Introducción

Los barorreceptores arteriales sirven como sensores de primera línea para detectar cambios de presión arterial en el torrente sanguíneo. Los cambios en la presión arterial estimulan las terminaciones nerviosas mecanosensibles que se localizan en las paredes arteriales. La fuerza mecánica se transduce en señales eléctricas en las terminales nerviosas, lo que resulta en disparos de potenciales de acción dependientes de la presión en las neuronas barorreceptoras. Las señales nerviosas luego se propagan al centro de control cardiovascular en el tronco del encéfalo para la regulación barorrefleja de la presión arterial (Levy MN, 2007). Además, las estructuras supramedulares, incluido el núcleo cuneiforme del mesencéfalo y la corteza prefrontal medial ventral, también tienen un papel inhibidor en la regulación barorrefleja (Verberne et al., 1997).

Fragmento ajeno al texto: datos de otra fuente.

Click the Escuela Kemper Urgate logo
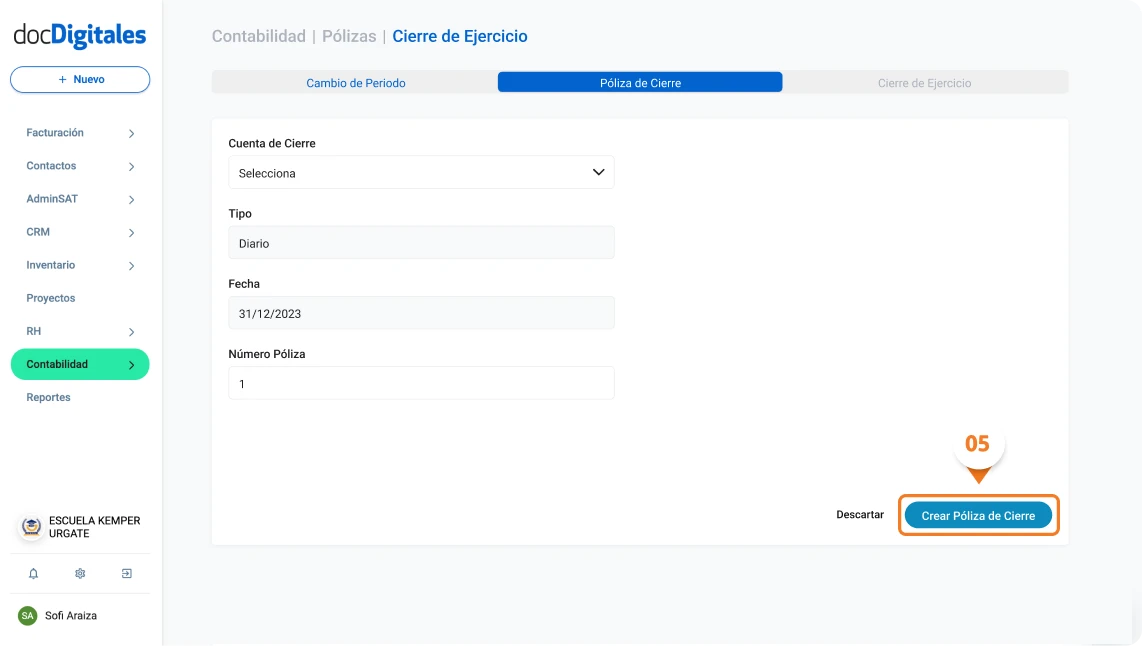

Hay dos barorreceptores arteriales, a saber, los barorreceptores aórticos y los barorreceptores carotídeos, ubicados en la capa adventicia del arco aórtico y arterias carótidas, respectivamente. Los barorreceptores aórticos detectan la presión arterial en la aorta. Los cuerpos celulares (soma) de los barorreceptores aórticos se encuentran en el ganglio nodoso (NG) (Figura 1). Las señales nerviosas de las terminales nerviosas del barorreceptor aórtico se transmiten al ganglio nudoso a través de un nervio sensorial denominado nervio depresor aórtico (ADN) (Figura 1). Los barorreceptores carótidos detectan la presión arterial en la arteria carótida, que suministra sangre al cerebro. Las terminales nerviosas de los barorreceptores carótidos se localizan bilateralmente en las bifurcaciones de la arteria carótida, cerca de la arteria carótida interna. Las señales nerviosas de los barorreceptores carotídeos viajan a lo largo de los nervios del seno carotídeo (CSN) hasta su soma localizado en el ganglio petroso (PG). El ganglio petroso sobresale más allá del agujero yugular (Figura 1) (McDonald, 1983; Shoukas et al., 1991; Vander et al., 1998; Sato et al., 1999; Donnelly y Rigual, 2000; Weijnen et al., 2000) . Debido a que los barorreceptores aórticos detectan la presión arterial en la aorta, que suministra sangre a toda la circulación sistémica, se espera que estos barorreceptores desempeñen un papel funcional importante en el mantenimiento de la presión arterial sistémica general. Por otro lado, los barorreceptores carotídeos detectan la presión de la sangre que llega al cerebro. Estos barorreceptores pueden ser más importantes para el mantenimiento de una presión arterial cerebral estable y un flujo sanguíneo cerebral.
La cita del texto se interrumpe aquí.